_Records for processing_
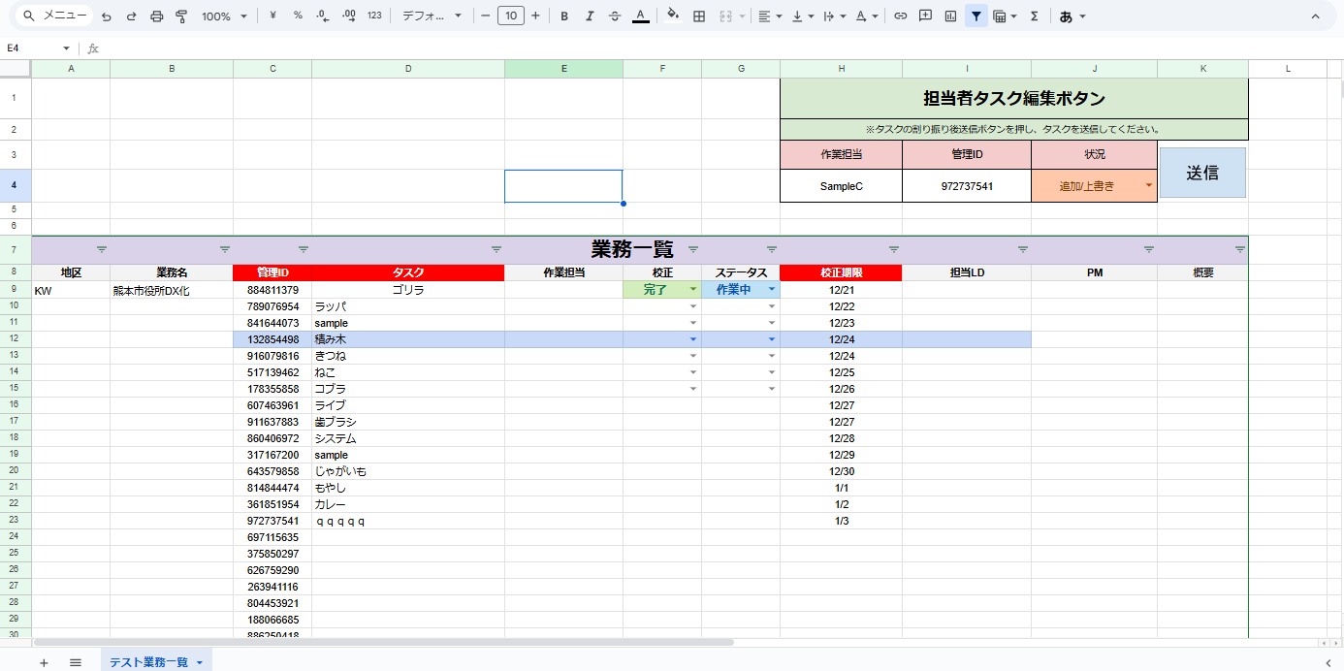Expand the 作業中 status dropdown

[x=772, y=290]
--
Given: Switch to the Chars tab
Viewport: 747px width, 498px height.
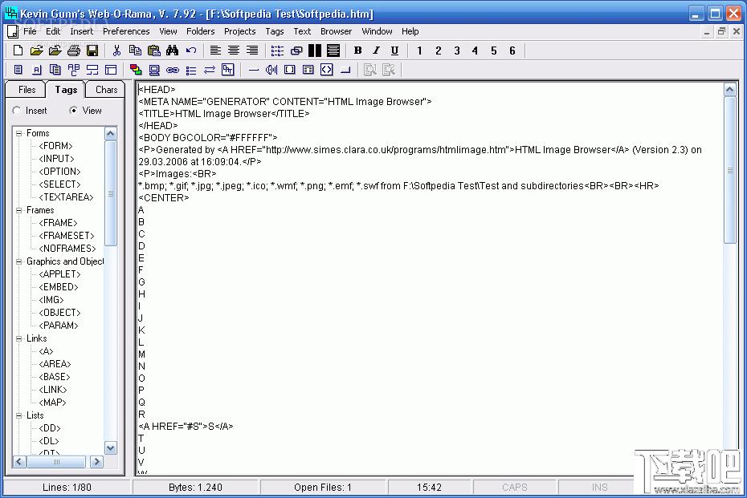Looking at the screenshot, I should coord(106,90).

_Description of the task_
Reproduce verbatim the records from the line containing "Given: Switch to the Chars tab" through the line containing "Looking at the", leaving out the pictures.

_Exercise result_
Given: Switch to the Chars tab
Viewport: 747px width, 498px height.
Looking at the screenshot, I should coord(106,90).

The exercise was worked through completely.